Whatever Happened to Interchange?

Interchange and Interoperability

In his 2011 paper at the Balisage conference, Syd Bauman (2011) draws a clear and useful distinction between two terms that are often lazily conflated: interoperability and interchange. Interoperability, he says, involves ‘little or no human intervention’; data is pulled from one site or system and plugged unchanged into another. Interchange, on the other hand, involves human actions, either through direct communication between individuals, or through indirect human mediation in which the re-user of data makes an effort to learn about it through reading documentation supplied with it, and then modifies or transforms it in order to put it to use in his or her own work.

The Text Encoding Initiative, as Unsworth (2011) points out, originally aimed at interchange rather than interoperability, with the ‘I’ in TEI standing in the Guidelines document itself for ‘Interchange’ rather than ‘Initiative’. Perhaps because of the increasing range of big-data projects and tools looking for texts and corpuses they can absorb and process, the focus nowadays is on interoperability and on the difficulties and failures we encounter with it (see, for example, McDonough [2009] for a detailed discussion of the chequered history of interoperability in XML encoding standards used in libraries and archives). But interoperability is hard, especially in the case of literary and historical encoding projects with unique interests and research agendas producing densely encoded texts. The TEI schema is as large and complex as it is because its user community has a wide variety of precise requirements and the need to express them at different levels of specificity. As Bauman reminds us, ‘Interoperability and expressiveness are competing goals constantly in tension with each other’, and encoding with interoperability in mind results in encoding likely to be ‘substandard, less faithful to the document, or outright incorrect’. We obviously do not want this; but when Desmond Schmidt (to take one example) complains that ‘because the choice of tags is guided by human interpretation, TEI-XML encoded files are in general not interoperable’, it is this very expressiveness he is complaining of.

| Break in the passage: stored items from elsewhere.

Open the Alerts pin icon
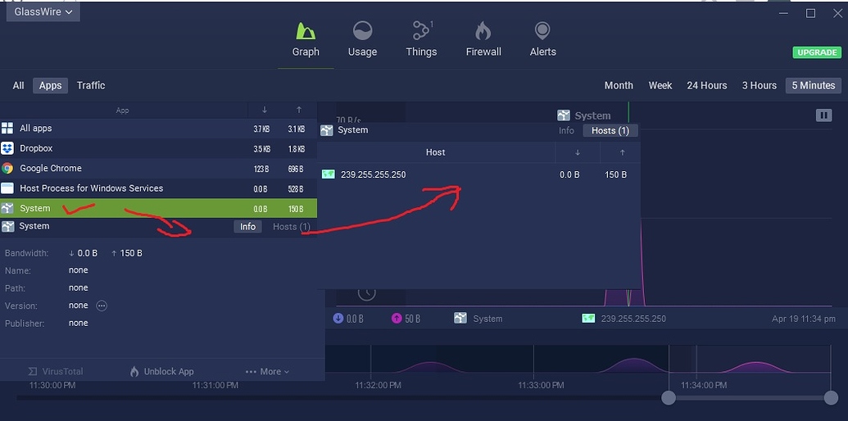 coord(542,33)
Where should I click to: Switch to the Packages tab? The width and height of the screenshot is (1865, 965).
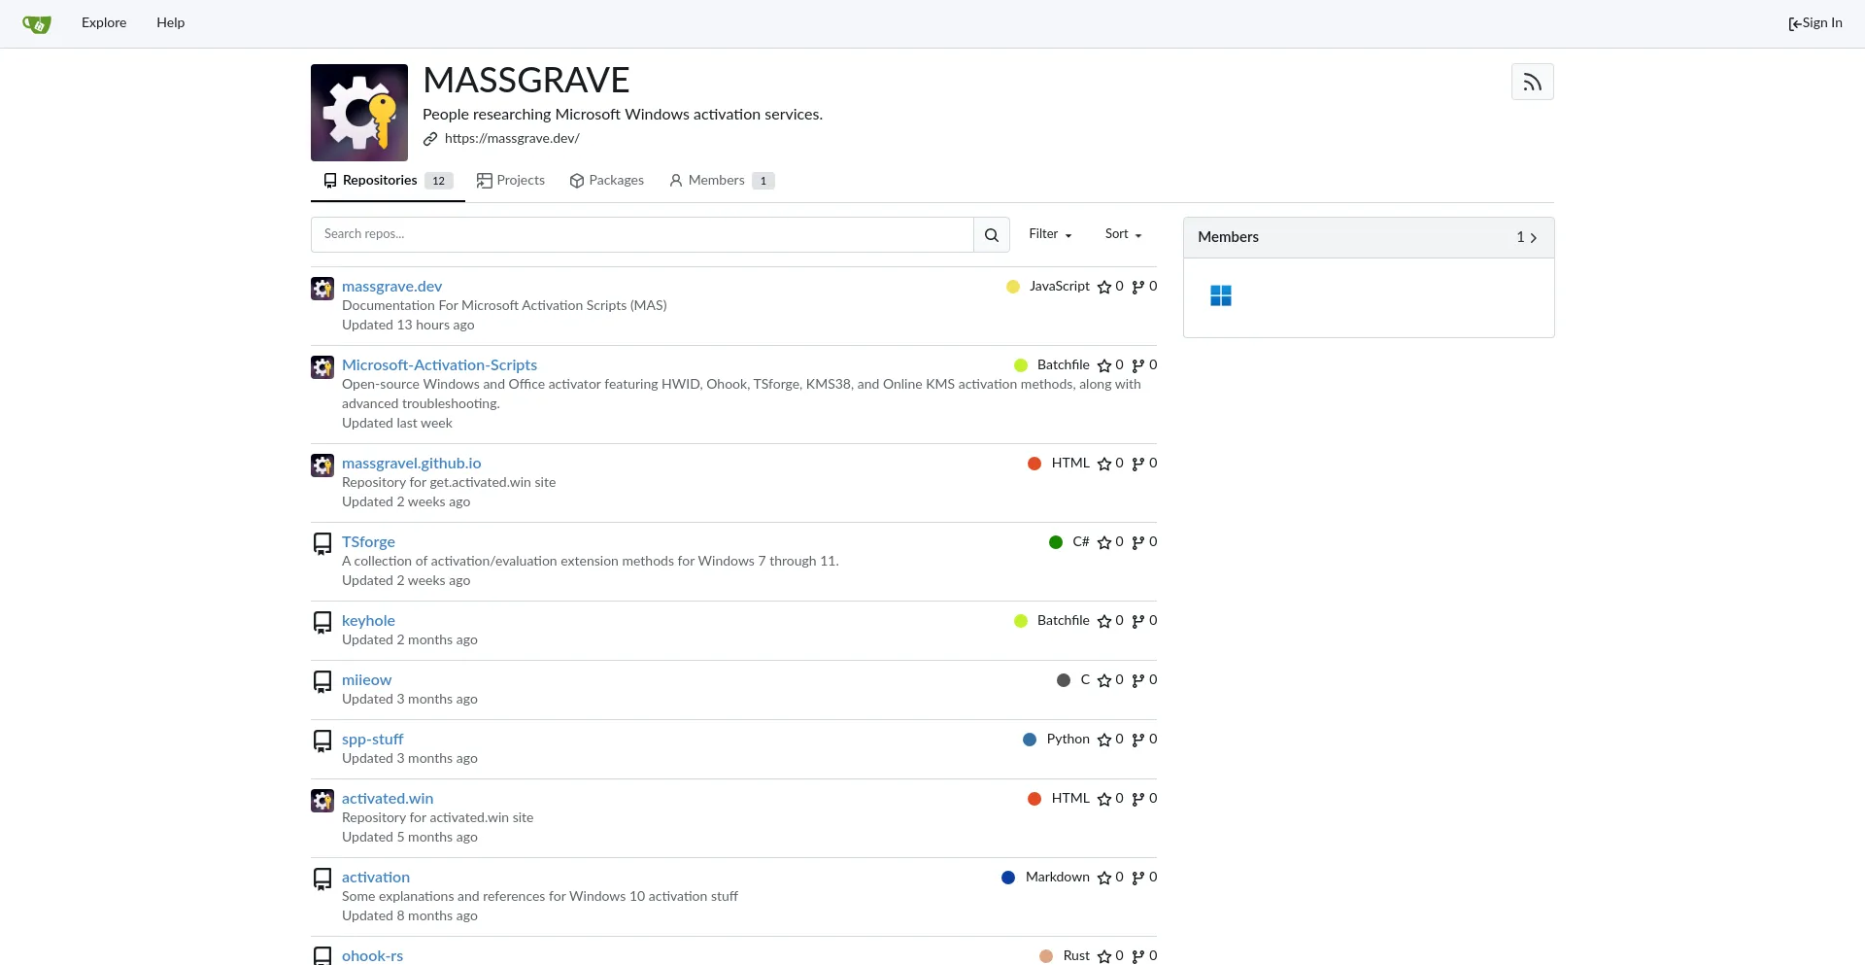click(607, 181)
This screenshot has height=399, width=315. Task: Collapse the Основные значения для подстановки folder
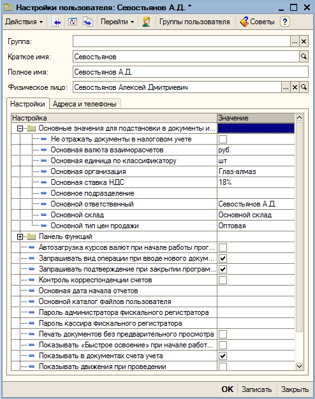[x=20, y=129]
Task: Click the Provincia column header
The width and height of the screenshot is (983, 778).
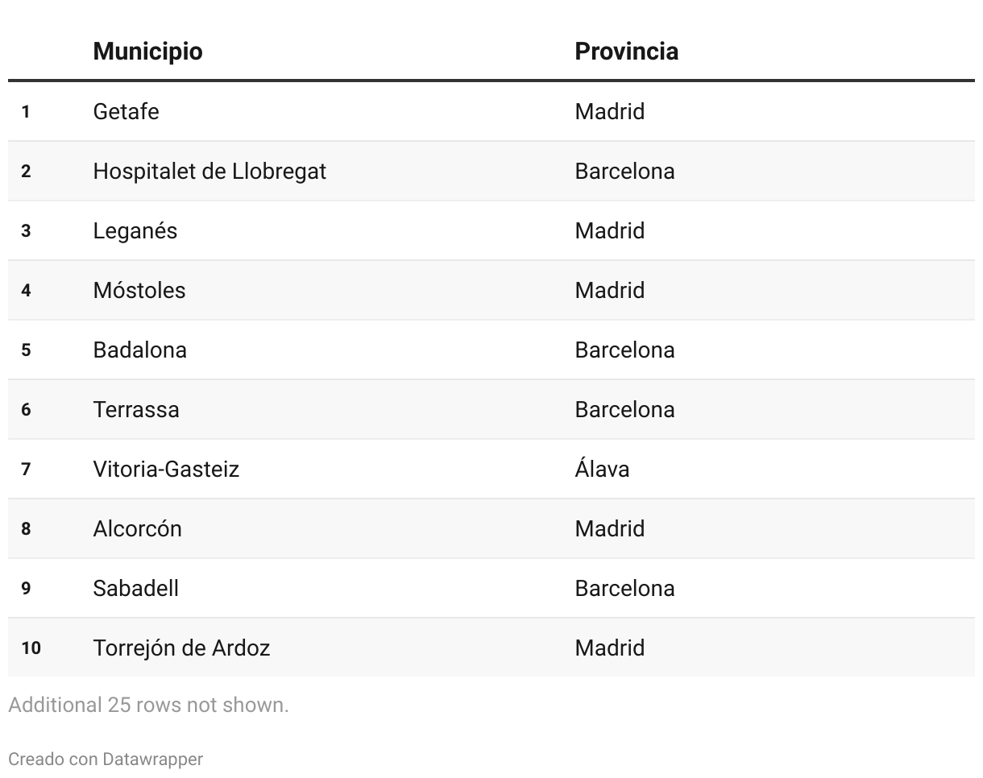Action: pos(626,52)
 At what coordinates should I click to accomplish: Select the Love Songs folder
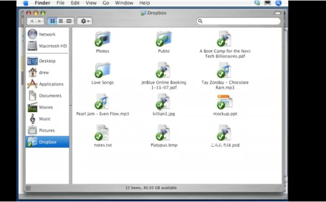tap(103, 70)
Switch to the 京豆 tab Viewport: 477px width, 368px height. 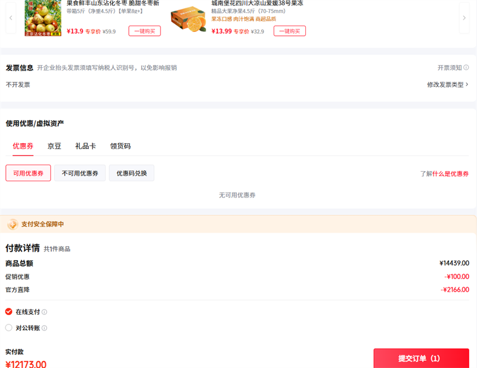click(x=54, y=146)
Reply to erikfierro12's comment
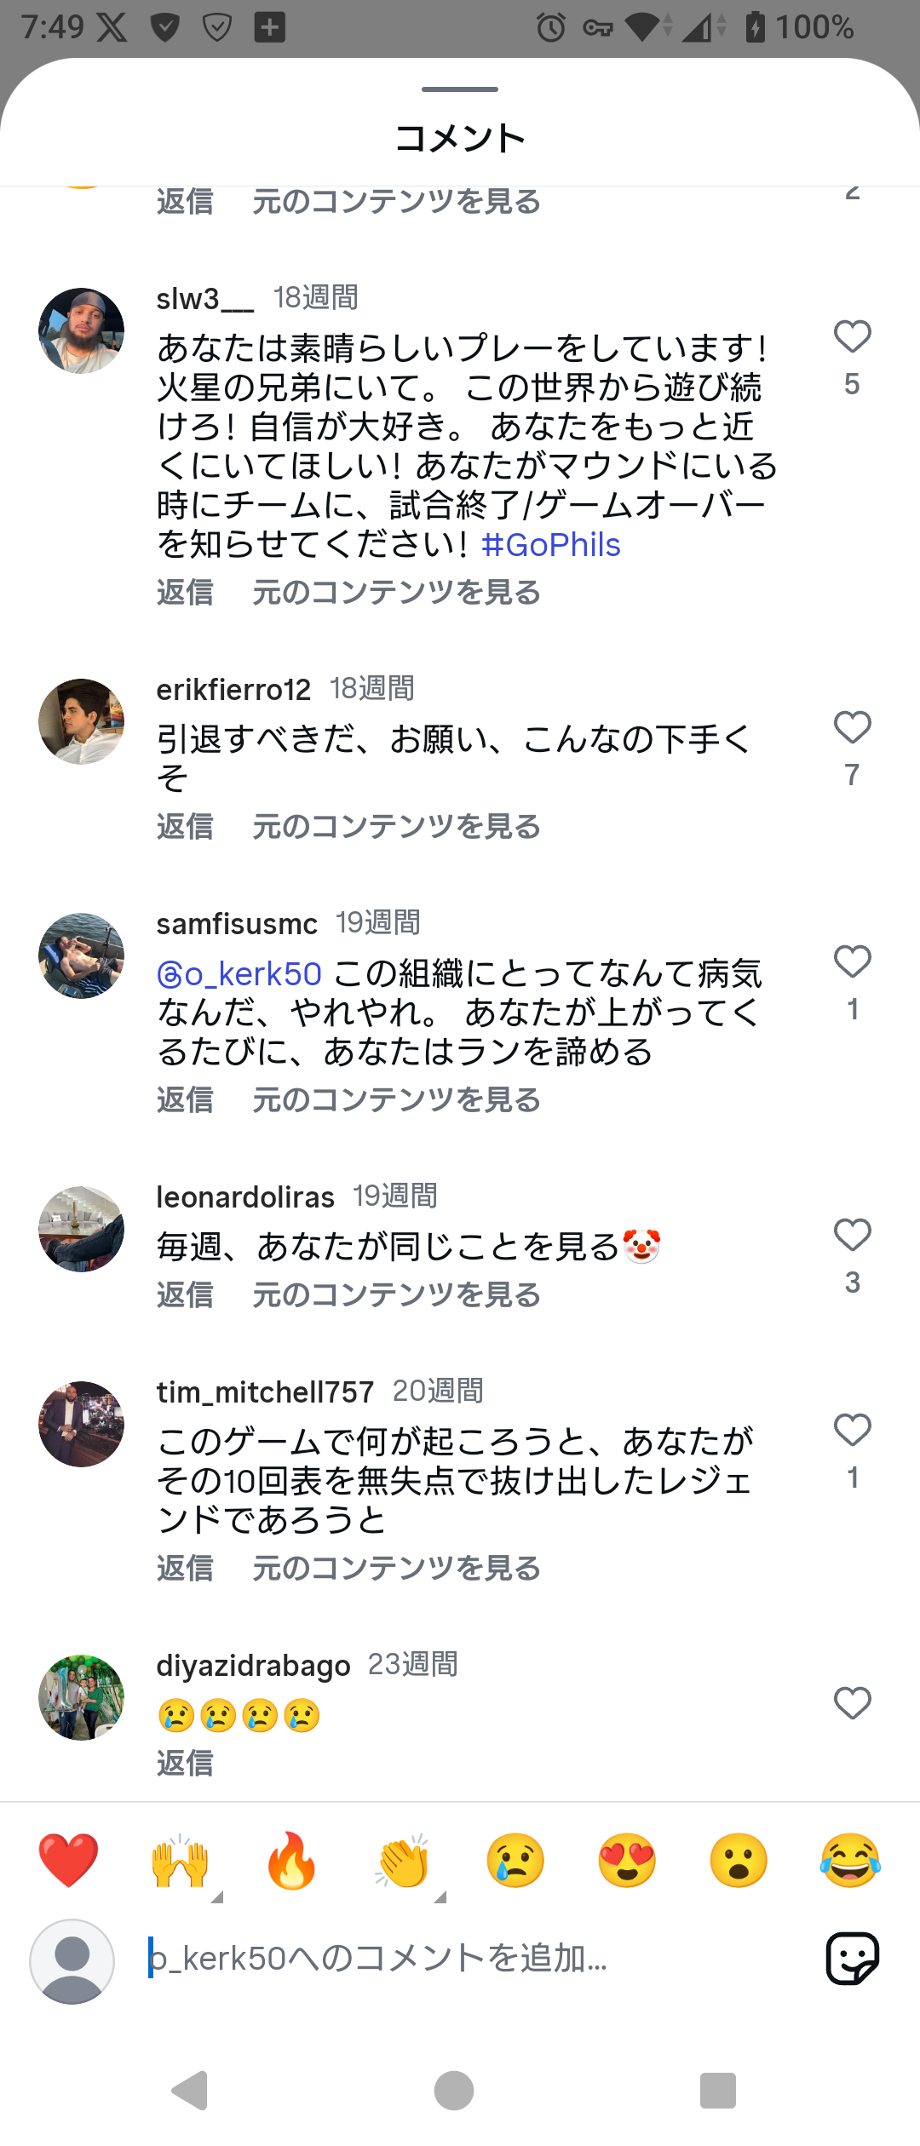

In this paper I would like to re-focus on interchange, for several reasons. Interchange is a common way for TEI files to be re-used, and this is especially common in teaching environments and among novice users. Despite this, other than insisting that detailed documentation is essential and expecting re-users to read that documentation, we do little in the way of encouraging and assisting in the re-use of our data. Paying more attention to the needs of users who might want to take and work with our TEI files has a number of significant benefits to the source project, not only in terms of ordinary documentation, but also with regard to clarifying, streamlining, and normalizing practices and schemas. Finally, I would argue that making sincere efforts to enhance the practicality of interchange actually contributes significantly towards enabling interoperability, the much harder problem. I will be primarily concerned with TEI here, but the principles involved are generalizable to any formal data structure.

Barriers to Interchange

If we share our XML at all (and many projects do not), we typically share a single version of it: the version we created and customized in order to be as expressive, as faithful to the data, and as useful for the goals of our project as possible. On the face of it, this is rather strange. Most modern web-based digital edition projects (to take one large subset of the XML encoding world) provide a wide variety of output formats, including various web views (for desktops and mobile devices), printable formats such as PDF, and even plain text. Interactive web views of documents often allow the user to choose between a variety of display options—TAPAS, for instance, allows the user to switch between diplomatic and normalized views, and between ‘TAPAS Generic’ and ‘TEI Boilerplate’ renderings. 1 It is regarded as good practice to try to predict the variety of

users who will visit a project, and to answer their needs as flexibly as possible. And yet, when it comes to our XML data, we do not do this; we typically provide a single XML dump for a document (in the TAPAS case, ‘Download TEI’).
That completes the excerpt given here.